Females rate female faces as more typical than male faces. However, the rated familiarity of faces was not related to recognition judgments. This suggests that familiarity judgment out of context is not the source of the effects of typicality on face recognition.

A question in face recognition is whether individual facial features have a role in recognition. Experimentation with cardinal features (e.g., hair, shape, age) has shown that individual features, while important for recognition, are not individually weighted for re-cognition. It appears that multiple features and combinations of features are considered when making a judgment of recognition.

Subjects show a strong preference for eyes and eyebrows, followed closely by the hairline above the temples, the mouth and upper-lid area, and the lateral hairline beside the temples. Although preference was shown for these areas, subsequent recognition testing argued strongly against feature lists as a means of recognition. By changing the spatial location of the eyes, it has been found that subjects’ recognition of the face was impaired, which further emphasizes the holistic face representation model.

The upper-face features of hair and eyes were recognized better by subjects than the lower-face features of nose, chin, and mouth. Using composite pictures (pictures where one or several features have been changed) changes in the upper area of the face affected recognition significantly more than changes in the lower area. Participants in this study were worse at recognizing composite faces or old faces, and judged them as new.

Expressions also have an effect on recognition (Oda, 1997). Recognition of happy expression took less time than recognition of angry expressions of the same face.
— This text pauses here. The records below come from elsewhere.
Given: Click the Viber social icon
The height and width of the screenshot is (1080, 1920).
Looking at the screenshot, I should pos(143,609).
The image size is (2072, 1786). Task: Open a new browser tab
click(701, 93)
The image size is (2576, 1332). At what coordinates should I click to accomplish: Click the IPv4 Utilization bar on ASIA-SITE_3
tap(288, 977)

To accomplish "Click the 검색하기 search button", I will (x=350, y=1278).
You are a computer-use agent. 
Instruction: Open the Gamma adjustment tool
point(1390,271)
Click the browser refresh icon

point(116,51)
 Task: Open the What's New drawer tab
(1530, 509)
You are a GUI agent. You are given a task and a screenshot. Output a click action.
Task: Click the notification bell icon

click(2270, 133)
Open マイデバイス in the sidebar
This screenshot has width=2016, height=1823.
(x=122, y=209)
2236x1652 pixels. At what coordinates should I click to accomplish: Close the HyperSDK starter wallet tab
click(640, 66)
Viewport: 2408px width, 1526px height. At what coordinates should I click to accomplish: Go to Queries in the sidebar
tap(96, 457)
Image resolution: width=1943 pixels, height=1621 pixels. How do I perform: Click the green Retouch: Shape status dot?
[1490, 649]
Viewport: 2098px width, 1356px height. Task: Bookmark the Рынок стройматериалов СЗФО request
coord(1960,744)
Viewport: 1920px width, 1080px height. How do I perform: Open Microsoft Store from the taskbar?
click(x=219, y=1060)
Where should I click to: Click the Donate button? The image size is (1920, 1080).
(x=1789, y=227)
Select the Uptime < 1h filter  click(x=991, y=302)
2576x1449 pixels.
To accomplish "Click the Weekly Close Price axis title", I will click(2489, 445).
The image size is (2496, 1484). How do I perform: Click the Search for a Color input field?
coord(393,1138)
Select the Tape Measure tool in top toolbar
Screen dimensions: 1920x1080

Confident recognition of facial expressions took 100-250 milliseconds. Face recognition was significantly better than expressional recognition. However, subjects were better at recognition of happy faces than neutral faces. Expression and mood of facial expression appear to be independent of identity. However, both expression and mood can affect delays in recognition.

Stereotypes and preconceived ideas can affect recognition ability. When subjects believed that male targets were defectors in a prisoner’s dilemma game, defectors were more likely to be recognized than cooperators a week later. However, both cooperators and defectors that happened to be female were equally likely to be recognized a week later. Gender evaluations and stereotyping were also found to be a factor in recognition. They found an interaction between recognition of faces and gender stereotyped words presented to subjects. Gender stereotyped words were more easily recognized after seeing the presentation of the same gender face.

Context of the seen face has been shown to impair memory of that face (O’Toole, et. al). People tend to associate a face with other items in the environment, such as hairstyle, clothing, location, or even time of day. When viewed in another context, such as another location, the memory of the face is impaired. Memory is impaired because the viewed face tends to be “chunked” with its surroundings. The face is encoded with the other information in its environment, such that hair, location, or clothing becomes part of the memory of that face. When chunked, the memorability of the face depends on if that face is viewed in the same or similar context.

There is evidence that clothing may have a role in identification of suspects that look similar to a perpetrator. They found that false identifications of a look-alike suspect were greater when the suspect wore the same clothing as the perpetrator. Dissimilar suspects were correctly rejected in target absent lineups, even when dressed in the same clothing as the perpetrator.